Sample workflows include first responders triaging a Jira backlog with the pertinent documentation handy while commenting on high-priority issues and closing duplicates; recruiters combing through various candidate platforms while composing specialized outreach; security teams transitioning alerts into prepopulated vulnerability tickets; or marketers consolidating ad metrics with web analytics and CRM data to report succinct status notes.
The product is already recommending tasks to perform based on common patterns, and Composite plans to make more “ready-to-run” automation available in this way and also apply scheduling as a part of recurring jobs. The system focuses on trustworthy atomic behaviors, in the form of accurate mouse clicks and keystrokes, rather than sprawling, conjectural autonomy — lessons learned from robotic process automation repurposed for the web app and LLM environment.

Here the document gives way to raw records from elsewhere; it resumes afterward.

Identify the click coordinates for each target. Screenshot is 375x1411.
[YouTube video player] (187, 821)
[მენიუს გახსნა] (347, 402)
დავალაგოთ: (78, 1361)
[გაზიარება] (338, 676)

Funding and backers behind Composite’s seed round
NFDG’s participation brings operator experience in high-signal domains: Friedman led GitHub through its developer-focused renaissance, and Gross has early wins in AI and infrastructure investments. Menlo Ventures offers enterprise go-to-market knowledge, and the Anthology Fund from Anthropic indicates how critical it is for responsible, controllable model behavior in agents working within sensitive work contexts.
Composite was started by its two founders, Yang Fan Yun, who used to be a product manager at Uber, and Charlie Deane, who had previously built a business centered on proxy servers. The thesis came from seeing knowledge workers spending significant amounts of the day on repetitive browser tasks that are structured enough that an agent can run safely with guardrails.
Enterprise readiness and governance for safe agents
For organizations, the selling points are practical: users retain their existing browsers; admins can limit tools and domains; tasks run locally to reduce data egress; and teams can whitelist or blacklist sites directly.
And yet those controls are the governance patterns CISOs want — least-privilege access, clear traceability of actions, and the way to ring-fence sensitive assets.
If Composite continues to evolve along enterprise lines — adding audit logs, granular role-based control, and alignment with compliance frameworks already frequently called out — it could serve buyers where they are: hungry for demonstrable productivity gains without having to add new data paths into ones they already have to vet.
A crowded but early landscape for browser-based agents
The agent space is becoming crowded. New AI browsers try to reimagine the interface; productivity suites get in your face with platform-centric agents that have highly enriched internal context. Others like Highlight play with the whole desktop as a context, and niche tools focus on specific artifacts (examples are spreadsheets). Composite’s cross-browser philosophy is different: it takes the web as it is and then makes sure that it works across a wide range of apps.
The problem for every player is to do that in a way that proves durable efficiency gains. Buyers will want to see shrinkage in time-to-resolution, diminished manual switching overhead, and consistent task success rates — not just cool demos. Get past the froth. Analysts have observed a transition from “prompting” to “doing” in enterprise AI; the winners will quantify that shift with defensible metrics.
What to watch next as Composite scales its agent
Immediate goals include wider support among browsers and tasks, stronger task discovery, and dependable scheduling. For the longer term, integrations with identity providers and audit exports, along with team-level administration, may determine whether Composite becomes a department-wide standard or more of a power-user tool.
Founded by investors who understand developer and enterprise adoption cycles, Composite is laying the groundwork to test an attractive hypothesis: the fastest road to agentic work isn’t a new browser; it’s smarter automation inside the ones professionals trust today.